** Provided information follows **

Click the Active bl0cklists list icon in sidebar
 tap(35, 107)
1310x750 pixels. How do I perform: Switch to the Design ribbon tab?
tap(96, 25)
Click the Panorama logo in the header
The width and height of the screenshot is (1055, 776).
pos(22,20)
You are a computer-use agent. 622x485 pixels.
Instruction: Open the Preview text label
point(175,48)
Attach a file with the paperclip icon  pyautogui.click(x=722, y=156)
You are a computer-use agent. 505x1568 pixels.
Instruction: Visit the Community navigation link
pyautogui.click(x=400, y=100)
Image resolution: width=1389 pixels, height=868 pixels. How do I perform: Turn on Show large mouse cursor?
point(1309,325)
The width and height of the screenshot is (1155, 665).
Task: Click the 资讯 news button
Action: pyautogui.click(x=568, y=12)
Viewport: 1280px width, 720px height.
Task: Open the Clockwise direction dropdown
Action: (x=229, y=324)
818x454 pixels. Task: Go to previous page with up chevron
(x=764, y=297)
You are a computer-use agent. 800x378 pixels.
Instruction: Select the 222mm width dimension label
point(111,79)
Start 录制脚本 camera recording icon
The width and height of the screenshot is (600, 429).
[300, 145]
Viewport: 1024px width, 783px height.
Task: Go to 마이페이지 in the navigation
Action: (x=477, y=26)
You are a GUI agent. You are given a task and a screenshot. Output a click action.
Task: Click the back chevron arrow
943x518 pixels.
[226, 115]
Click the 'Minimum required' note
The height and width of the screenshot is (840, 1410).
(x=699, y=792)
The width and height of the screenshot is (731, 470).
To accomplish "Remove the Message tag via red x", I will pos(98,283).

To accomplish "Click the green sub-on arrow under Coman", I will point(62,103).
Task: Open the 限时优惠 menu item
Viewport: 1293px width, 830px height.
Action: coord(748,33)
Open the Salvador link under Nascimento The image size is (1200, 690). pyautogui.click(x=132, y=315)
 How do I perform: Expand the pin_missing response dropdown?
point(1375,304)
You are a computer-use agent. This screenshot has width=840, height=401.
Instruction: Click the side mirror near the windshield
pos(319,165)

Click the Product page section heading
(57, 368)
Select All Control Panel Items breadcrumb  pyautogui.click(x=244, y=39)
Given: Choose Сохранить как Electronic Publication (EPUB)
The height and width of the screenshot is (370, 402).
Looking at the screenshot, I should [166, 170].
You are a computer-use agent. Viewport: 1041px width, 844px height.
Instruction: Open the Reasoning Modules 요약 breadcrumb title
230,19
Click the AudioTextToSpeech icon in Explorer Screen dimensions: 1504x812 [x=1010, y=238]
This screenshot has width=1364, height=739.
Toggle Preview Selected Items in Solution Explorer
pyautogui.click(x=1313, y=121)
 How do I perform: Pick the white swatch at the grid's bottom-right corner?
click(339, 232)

** End of Provided information **

Restate the entries above word for word.

Click the Active bl0cklists list icon in sidebar
 tap(35, 107)
1310x750 pixels. How do I perform: Switch to the Design ribbon tab?
tap(96, 25)
Click the Panorama logo in the header
The width and height of the screenshot is (1055, 776).
pos(22,20)
You are a computer-use agent. 622x485 pixels.
Instruction: Open the Preview text label
point(175,48)
Attach a file with the paperclip icon  pyautogui.click(x=722, y=156)
You are a computer-use agent. 505x1568 pixels.
Instruction: Visit the Community navigation link
pyautogui.click(x=400, y=100)
Image resolution: width=1389 pixels, height=868 pixels. How do I perform: Turn on Show large mouse cursor?
point(1309,325)
The width and height of the screenshot is (1155, 665).
Task: Click the 资讯 news button
Action: pyautogui.click(x=568, y=12)
Viewport: 1280px width, 720px height.
Task: Open the Clockwise direction dropdown
Action: (x=229, y=324)
818x454 pixels. Task: Go to previous page with up chevron
(x=764, y=297)
You are a computer-use agent. 800x378 pixels.
Instruction: Select the 222mm width dimension label
point(111,79)
Start 录制脚本 camera recording icon
The width and height of the screenshot is (600, 429).
[300, 145]
Viewport: 1024px width, 783px height.
Task: Go to 마이페이지 in the navigation
Action: (x=477, y=26)
You are a GUI agent. You are given a task and a screenshot. Output a click action.
Task: Click the back chevron arrow
943x518 pixels.
[226, 115]
Click the 'Minimum required' note
The height and width of the screenshot is (840, 1410).
(x=699, y=792)
The width and height of the screenshot is (731, 470).
To accomplish "Remove the Message tag via red x", I will pos(98,283).

To accomplish "Click the green sub-on arrow under Coman", I will point(62,103).
Task: Open the 限时优惠 menu item
Viewport: 1293px width, 830px height.
Action: coord(748,33)
Open the Salvador link under Nascimento The image size is (1200, 690). pyautogui.click(x=132, y=315)
 How do I perform: Expand the pin_missing response dropdown?
point(1375,304)
You are a computer-use agent. This screenshot has width=840, height=401.
Instruction: Click the side mirror near the windshield
pos(319,165)

Click the Product page section heading
(57, 368)
Select All Control Panel Items breadcrumb  pyautogui.click(x=244, y=39)
Given: Choose Сохранить как Electronic Publication (EPUB)
The height and width of the screenshot is (370, 402).
Looking at the screenshot, I should [166, 170].
You are a computer-use agent. Viewport: 1041px width, 844px height.
Instruction: Open the Reasoning Modules 요약 breadcrumb title
230,19
Click the AudioTextToSpeech icon in Explorer Screen dimensions: 1504x812 [x=1010, y=238]
This screenshot has width=1364, height=739.
Toggle Preview Selected Items in Solution Explorer
pyautogui.click(x=1313, y=121)
 How do I perform: Pick the white swatch at the grid's bottom-right corner?
click(339, 232)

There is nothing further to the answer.